### The problem:
Please return exactly the lines below that run from the line with "The width and" through the end of the listing, both included, but not the pictures.
========
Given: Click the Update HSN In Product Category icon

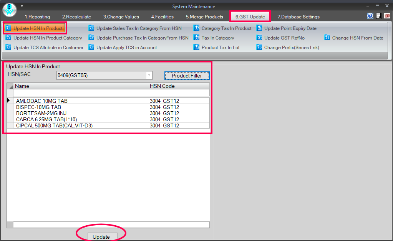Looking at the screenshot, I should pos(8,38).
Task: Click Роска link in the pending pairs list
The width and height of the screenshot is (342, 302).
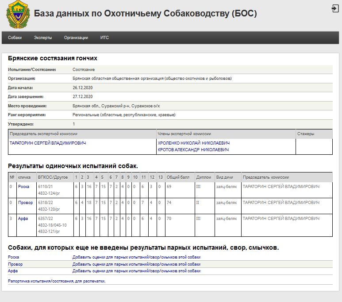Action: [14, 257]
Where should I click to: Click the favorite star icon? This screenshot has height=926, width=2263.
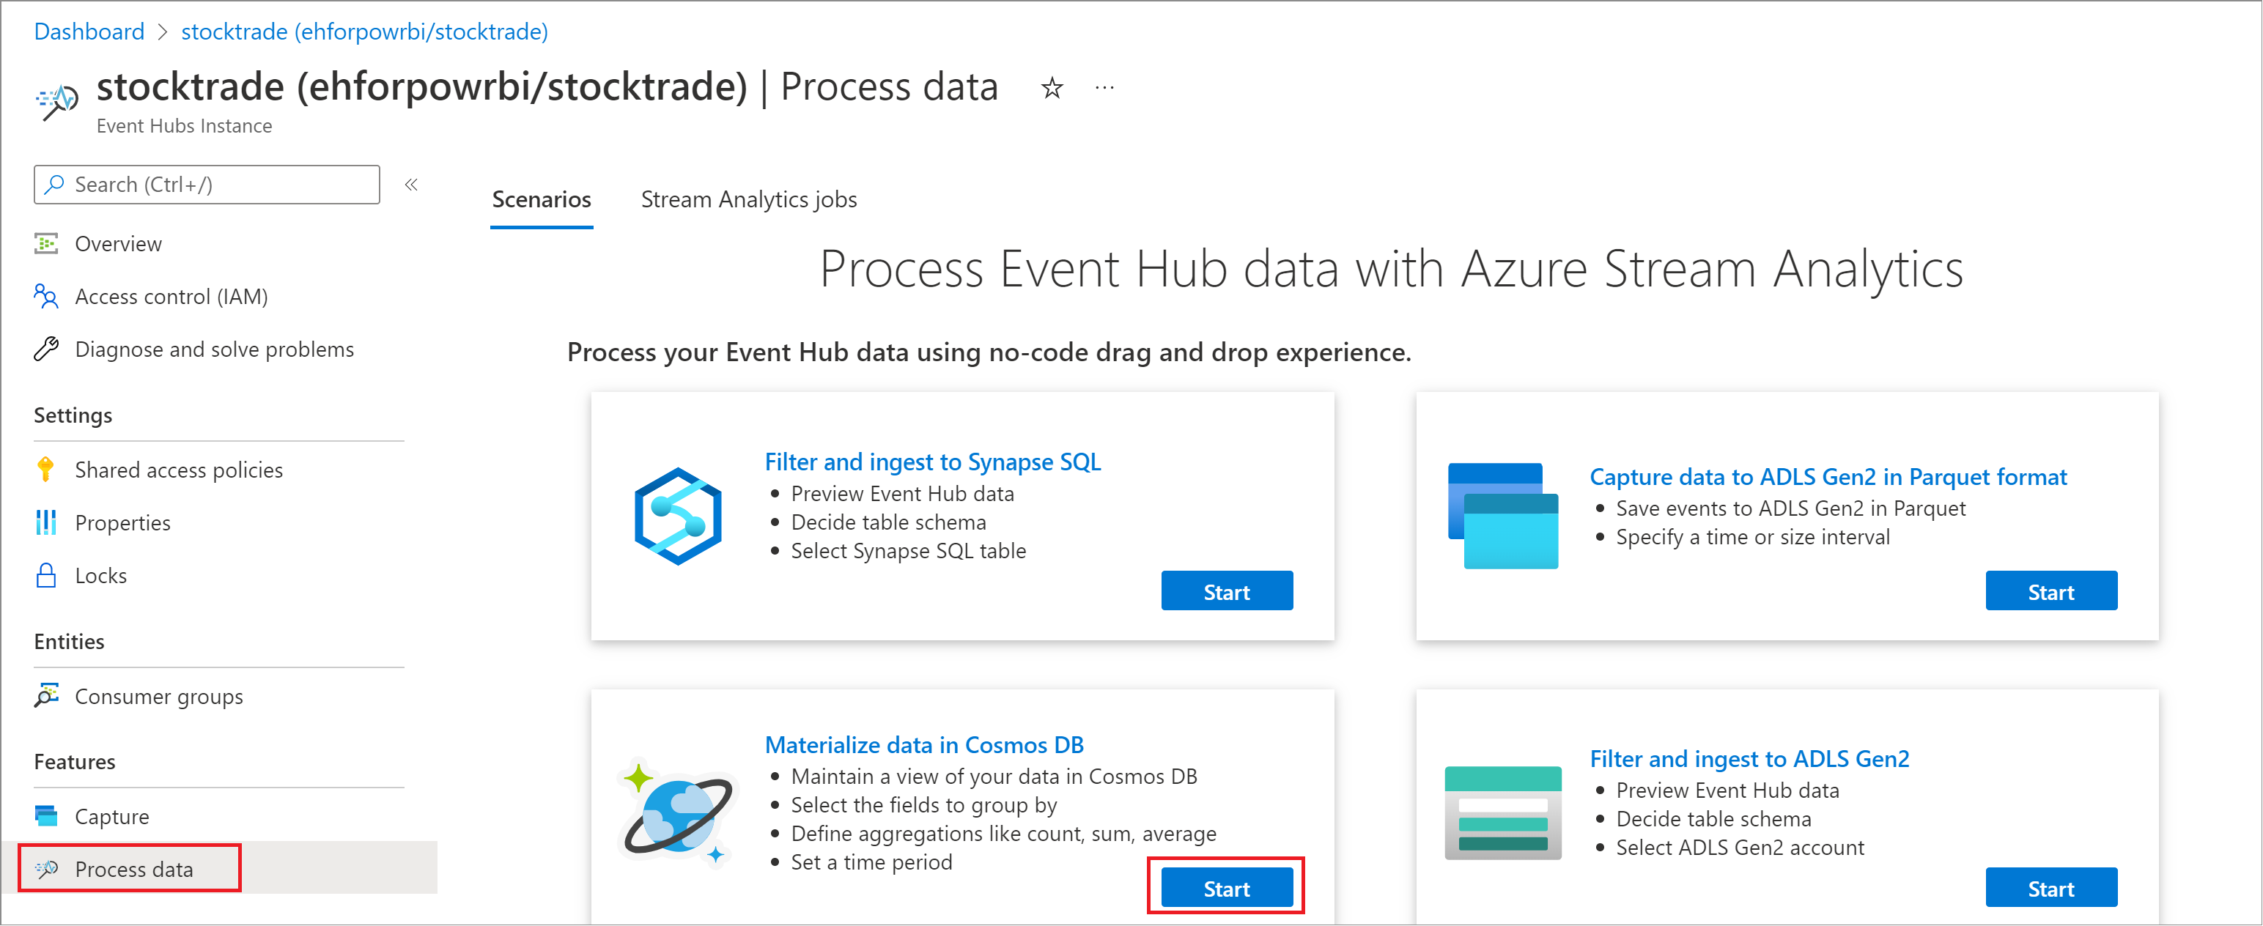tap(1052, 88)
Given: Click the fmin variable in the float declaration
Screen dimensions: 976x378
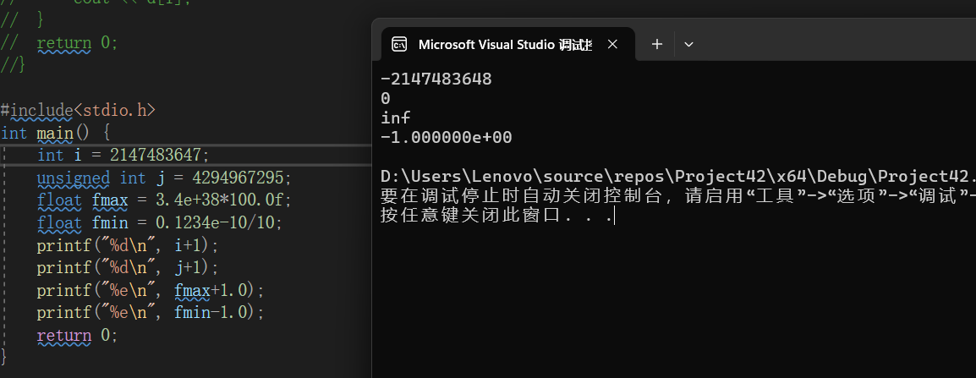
========
### Task answer:
The width and height of the screenshot is (342, 302).
Action: [14, 257]
Where should I click to: Click the favorite star icon? This screenshot has height=926, width=2263.
tap(1052, 88)
Given: Click the fmin variable in the float declaration
Screen dimensions: 976x378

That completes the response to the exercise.